Conclusion and future perspective

There is no doubt that the molecular parameters introduced in the new WHO classification of CNS tumors will facilitate diagnosis of certain tumors with difficult pathological classification. Simultaneously, this raises the interesting question of why some tumors with different molecular parameters, such as GBM with wild-type or mutant IDH, show the same characteristics pathologically. Diagnostic parameters and other mutations in p53, RB, and RTK pathways may share targets or complement essential oncogenic signals [3, 4]. For example, HIF1α is activated by mutant IDH-dependent reduction of α-KG, while activation of RTKs indicues HIF1α, indicating that HIF1α is commonly activated in GBM with wild-type or mutant IDH in different manners [57]. The shared regulators are likely primary therapeutic targets. Furthermore, such parameter-specific factors can be useful as selective targets.
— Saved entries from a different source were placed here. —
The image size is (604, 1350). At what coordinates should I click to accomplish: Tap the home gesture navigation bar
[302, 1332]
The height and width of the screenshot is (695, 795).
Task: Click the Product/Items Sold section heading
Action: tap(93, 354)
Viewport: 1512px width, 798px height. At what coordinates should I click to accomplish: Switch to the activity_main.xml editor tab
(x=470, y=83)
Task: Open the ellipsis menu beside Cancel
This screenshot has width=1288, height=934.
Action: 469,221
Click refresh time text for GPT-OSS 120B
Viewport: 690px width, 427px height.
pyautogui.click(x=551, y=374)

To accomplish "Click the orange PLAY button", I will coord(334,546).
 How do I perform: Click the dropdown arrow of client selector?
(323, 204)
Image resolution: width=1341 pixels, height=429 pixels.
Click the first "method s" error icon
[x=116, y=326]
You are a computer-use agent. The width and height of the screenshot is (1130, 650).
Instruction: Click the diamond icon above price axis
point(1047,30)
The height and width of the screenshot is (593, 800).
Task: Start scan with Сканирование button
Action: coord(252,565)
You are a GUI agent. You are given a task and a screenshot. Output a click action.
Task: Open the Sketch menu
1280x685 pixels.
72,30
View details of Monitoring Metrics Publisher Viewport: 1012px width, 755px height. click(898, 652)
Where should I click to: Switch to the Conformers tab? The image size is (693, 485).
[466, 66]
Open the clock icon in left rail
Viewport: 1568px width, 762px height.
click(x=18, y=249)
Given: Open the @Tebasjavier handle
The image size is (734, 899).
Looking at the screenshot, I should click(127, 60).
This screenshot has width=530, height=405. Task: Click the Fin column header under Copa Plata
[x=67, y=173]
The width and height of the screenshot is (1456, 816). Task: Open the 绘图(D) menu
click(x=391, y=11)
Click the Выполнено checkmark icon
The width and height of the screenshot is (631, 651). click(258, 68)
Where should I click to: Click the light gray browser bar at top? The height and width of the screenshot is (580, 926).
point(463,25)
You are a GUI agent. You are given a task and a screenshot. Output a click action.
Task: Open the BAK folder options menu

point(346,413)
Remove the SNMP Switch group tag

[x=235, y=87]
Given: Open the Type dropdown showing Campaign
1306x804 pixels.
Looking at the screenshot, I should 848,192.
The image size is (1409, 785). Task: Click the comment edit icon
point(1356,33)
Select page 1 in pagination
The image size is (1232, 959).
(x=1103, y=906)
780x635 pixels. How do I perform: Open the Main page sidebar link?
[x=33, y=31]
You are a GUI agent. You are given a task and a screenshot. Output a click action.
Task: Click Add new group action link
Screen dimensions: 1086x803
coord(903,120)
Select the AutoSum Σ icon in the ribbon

1p36/19q13 loss and p53 mutation are exclusive markers for oligodendroglioma and astrocytoma, respectively. Nonetheless, the evidence that CHD5, a functional activator of p53, is encoded on 1p36, indicates that p53 functions may decrease in 1p36-deleted oligodendroglioma as well as p53-mutated astrocytoma. Billon et al. have shown that p53 is also involved in oligodendrocyte differentiation, suggesting that p53 mutations found in astrocytoma may prevent oligodendrocyte differentiation [41]. Thus, it is essential to identify factors regulating glioma phenotypes, oligodendroglioma, and astrocytoma on 1p36/19q13. In summary, further investigations of molecular mechanisms involved in glioma may be applied to diagnosis, new molecular classification, and therapy in the future.